THE MONTE-CARLO CLUB combines references to geo-political conflict with everyday iconographies and art-historical clippings. In this mixture of images one will find tattoos and embroidery, anthropological illustration, cut-outs from art-history books and fashion-magazines, pornography and advertisements for guns. The combinations of these images form webs of connections. Not as clear-cut dialectic arguments, but rather in the way that the shape of mushrooms corresponds with that of hot-air-balloons and stacked naan-bread. Or how the shape of a mouth corresponds with the look of tattoos on the backs of punk-rockers and the bodies of South-American Indians.
These combinations work across the diversity of things and images that constitute THE MONTE-CARLO CLUB: video, collages, objects, exhibition, text and the book. Motives and images are repeated, copied directly or with the difference of being out of focus or just a detail. These are differences that accentuate the complexity of difference itself, also as a problem of sameness or coherence. Staging a web of connections, whether it is within a collage or in the extended space of the project, is highly suggestive. This suggestiveness is however kept on a probative level. It is neither naively utopian nor ironically mocking; although the work will at points adopt the structures of both utopianism and irony. The project works as a series of tests, examining the possibilities of art in a landscape of different structural approaches or modes of engagement. Significantly so, also in the way Tapia frames his project by changing the palatial stone floor of the gallery to a chequered linoleum, equally reminiscent of a homely kitchen, the virtual reality of early computer generated 3-d and the even earlier virtual spaces of renaissance perspective.
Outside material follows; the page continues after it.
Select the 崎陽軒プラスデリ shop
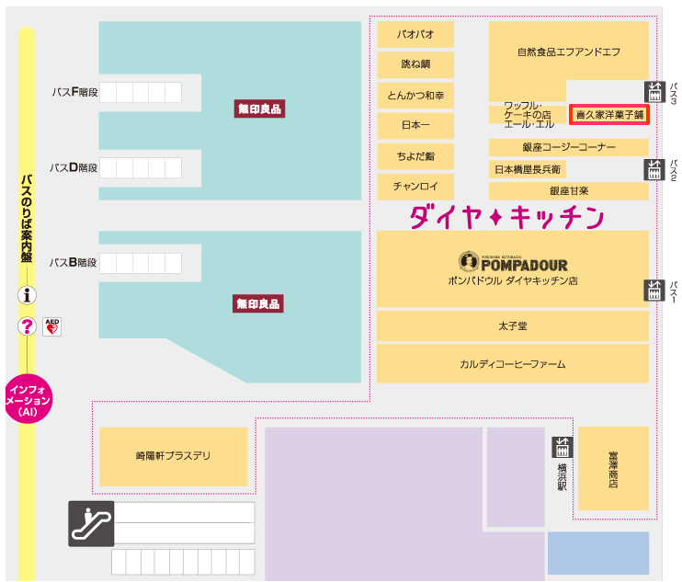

In science-fiction familiar conflicts are transported into the different setting of the future, but the individual elements that constitute this future are most often only superficially different from things we know.
The root of the difference lies in the fabric of time and space that ties everything else together. This way the disfigured and abstract notion of time and space will often constitute the difficult circumstance of the plot, as well as being the primary condition of the literary construction itself with its’ projections between past and future. In that, science fiction shares certain of art’s classical interests in relations between form and content in time and space. One could even take it a step further and compare the mechanics of the central motif in science fiction, the paradox of time and space, with an idea of artistic autonomy. In science-fiction the construction will offer endless dramatic potential in how fictional characters can be split into identical doubles, dissolved slowly or disappear into another dimension. These dramas being, of course, only smoke-covers for the more real danger that the literary construction itself will suffer the faith of splitting into doubles, dissolving or disappearing into another dimension. Or to put it more plainly, collapse due to its’ own unlikelihood.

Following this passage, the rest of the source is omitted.